_EXERCÍCIO PROPOSTO A_
Segundo o texto dos comentários, de que o mundo está carente?
_EXERCÍCIO PROPOSTO B_
Reproduza fielmente um trecho do texto dos comentários, começando nas palavras "O mundo está" e parando depois de "devemos sonhar acordados...".
_EXERCÍCIO PROPOSTO C_
Dê seguimento ao texto dos comentários a partir do ponto em que ele termina.

Stella Petra disse...

O mundo está carente de ouvidos atentos, olhos sem medo, mãos carinhosas, passos suaves, espíritos livres...
MAGNÍFICO!!!!
Obrigada por permitir esse passeio de forma a sonhar junto sonhos que devemos sonhar acordados...
Beijinhos carregados de energias violetas...
Stellinha :)

f@ disse...
Este comentário foi removido pelo autor.
f@ disse...

Muito bom ler-te, texto magnifico...
O misterioso segredo do silêncio...
recato de vastos sons apegados ao ouvido, como A feto germinado em menos infinito até final mente se elevar em caule imenso e transparecer verde e forte em azulado céu de floresta quente e húmida, ... sempre obstinada mente a procurar luz e uma Asa um ténue Abraço de pássaro en canta do ...

Entradas armazenadas
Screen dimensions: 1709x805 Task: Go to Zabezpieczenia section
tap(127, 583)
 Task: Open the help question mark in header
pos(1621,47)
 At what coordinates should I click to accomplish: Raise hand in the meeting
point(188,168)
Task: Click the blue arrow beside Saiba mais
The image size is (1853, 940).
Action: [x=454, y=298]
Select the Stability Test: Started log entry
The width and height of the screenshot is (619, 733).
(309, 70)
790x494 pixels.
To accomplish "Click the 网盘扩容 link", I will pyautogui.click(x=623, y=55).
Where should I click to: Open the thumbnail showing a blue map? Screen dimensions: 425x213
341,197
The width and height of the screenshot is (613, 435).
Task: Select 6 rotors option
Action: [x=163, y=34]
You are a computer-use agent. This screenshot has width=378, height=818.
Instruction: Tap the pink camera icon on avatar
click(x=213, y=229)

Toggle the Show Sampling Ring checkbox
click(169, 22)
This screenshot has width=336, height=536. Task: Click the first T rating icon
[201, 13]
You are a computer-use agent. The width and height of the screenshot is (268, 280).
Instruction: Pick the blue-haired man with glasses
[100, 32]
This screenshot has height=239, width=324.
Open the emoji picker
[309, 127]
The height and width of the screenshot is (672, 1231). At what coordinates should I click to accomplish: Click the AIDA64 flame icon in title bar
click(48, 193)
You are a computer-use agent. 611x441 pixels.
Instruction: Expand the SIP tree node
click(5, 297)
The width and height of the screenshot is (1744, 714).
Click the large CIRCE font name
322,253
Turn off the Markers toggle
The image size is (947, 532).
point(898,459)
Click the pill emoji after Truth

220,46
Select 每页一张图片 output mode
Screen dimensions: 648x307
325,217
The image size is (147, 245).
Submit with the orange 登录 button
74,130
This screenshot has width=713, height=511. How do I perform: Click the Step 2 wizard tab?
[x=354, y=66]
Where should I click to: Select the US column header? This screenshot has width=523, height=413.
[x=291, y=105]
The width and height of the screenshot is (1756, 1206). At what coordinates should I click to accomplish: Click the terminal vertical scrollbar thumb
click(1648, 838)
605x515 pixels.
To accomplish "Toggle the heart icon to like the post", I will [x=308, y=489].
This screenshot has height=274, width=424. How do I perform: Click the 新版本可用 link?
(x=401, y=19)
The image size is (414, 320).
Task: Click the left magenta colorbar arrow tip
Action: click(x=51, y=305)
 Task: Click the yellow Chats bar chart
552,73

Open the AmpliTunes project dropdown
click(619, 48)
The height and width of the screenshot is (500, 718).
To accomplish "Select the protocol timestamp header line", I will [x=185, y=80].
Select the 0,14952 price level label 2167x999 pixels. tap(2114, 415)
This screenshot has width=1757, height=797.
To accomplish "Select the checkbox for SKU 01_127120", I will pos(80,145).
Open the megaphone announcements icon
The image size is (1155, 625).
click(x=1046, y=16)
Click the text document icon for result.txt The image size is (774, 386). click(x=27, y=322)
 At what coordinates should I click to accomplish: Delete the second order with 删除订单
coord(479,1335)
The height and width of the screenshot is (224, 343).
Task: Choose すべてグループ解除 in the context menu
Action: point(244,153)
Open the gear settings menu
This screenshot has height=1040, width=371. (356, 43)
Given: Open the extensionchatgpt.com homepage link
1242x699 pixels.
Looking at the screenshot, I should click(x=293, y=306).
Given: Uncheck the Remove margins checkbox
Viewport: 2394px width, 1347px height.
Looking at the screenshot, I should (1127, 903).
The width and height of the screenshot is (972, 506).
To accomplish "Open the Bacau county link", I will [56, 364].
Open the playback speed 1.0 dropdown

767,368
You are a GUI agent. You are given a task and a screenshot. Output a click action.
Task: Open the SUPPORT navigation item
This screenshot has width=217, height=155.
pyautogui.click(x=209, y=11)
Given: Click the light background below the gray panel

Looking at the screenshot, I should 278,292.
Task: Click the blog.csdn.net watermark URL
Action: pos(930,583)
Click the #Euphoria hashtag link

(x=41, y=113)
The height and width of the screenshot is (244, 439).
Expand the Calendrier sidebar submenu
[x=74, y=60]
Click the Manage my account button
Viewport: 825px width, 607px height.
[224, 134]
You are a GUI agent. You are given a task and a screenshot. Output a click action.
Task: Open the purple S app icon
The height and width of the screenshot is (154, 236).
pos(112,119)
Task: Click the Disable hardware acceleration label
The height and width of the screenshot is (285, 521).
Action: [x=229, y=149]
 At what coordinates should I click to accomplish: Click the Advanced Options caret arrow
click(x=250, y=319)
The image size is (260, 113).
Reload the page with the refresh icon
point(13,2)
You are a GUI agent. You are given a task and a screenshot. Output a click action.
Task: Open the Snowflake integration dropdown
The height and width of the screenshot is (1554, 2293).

_RESPOSTA ESCRITA A_
De ouvidos atentos, olhos sem medo, mãos carinhosas, passos suaves e espíritos livres.

_RESPOSTA ESCRITA B_
O mundo está carente de ouvidos atentos, olhos sem medo, mãos carinhosas, passos suaves, espíritos livres...
MAGNÍFICO!!!!
Obrigada por permitir esse passeio de forma a sonhar junto sonhos que devemos sonhar acordados...

_RESPOSTA ESCRITA C_
Beijinho das nuvens

Davyd Wilkerson disse...

Bons conteúdos no seu blog. Está de parabéns.

Cristiana Fonseca disse...

Olá Sérgio,
Sublime, simplesmente sublime, você não apenas escreve, vc sabe escrever, o que escrever, a que escrever. Ès um grande escritor, daqueles que escreve com a alma.
Sublime este texto, sublime.
Beijos,
Cris

Sr do Vale disse...

Nossa! Sérgio, quanto simbolismo, quanta informação, na forma dada pelo poeta absolvido.
Parece-me imagens passando em giro super rápido, com uma respiração ofegante, e muita coisa acontecendo ao mesmo tempo.
Parabéns belo ensaio.

Nilson Barcelli disse...

Excelente deambulação pela magia dos silêncios, dos sons...
Prosa poética de fino traço que poderá, no entanto, semear caretas em eventuais dragões incultos, face à eloquencia das suas palavras, ideias e imagens expressas neste pequeno ensaio literário.
Parabéns por mais este magnífico post caro amigo.

Abraço.

Anônimo disse...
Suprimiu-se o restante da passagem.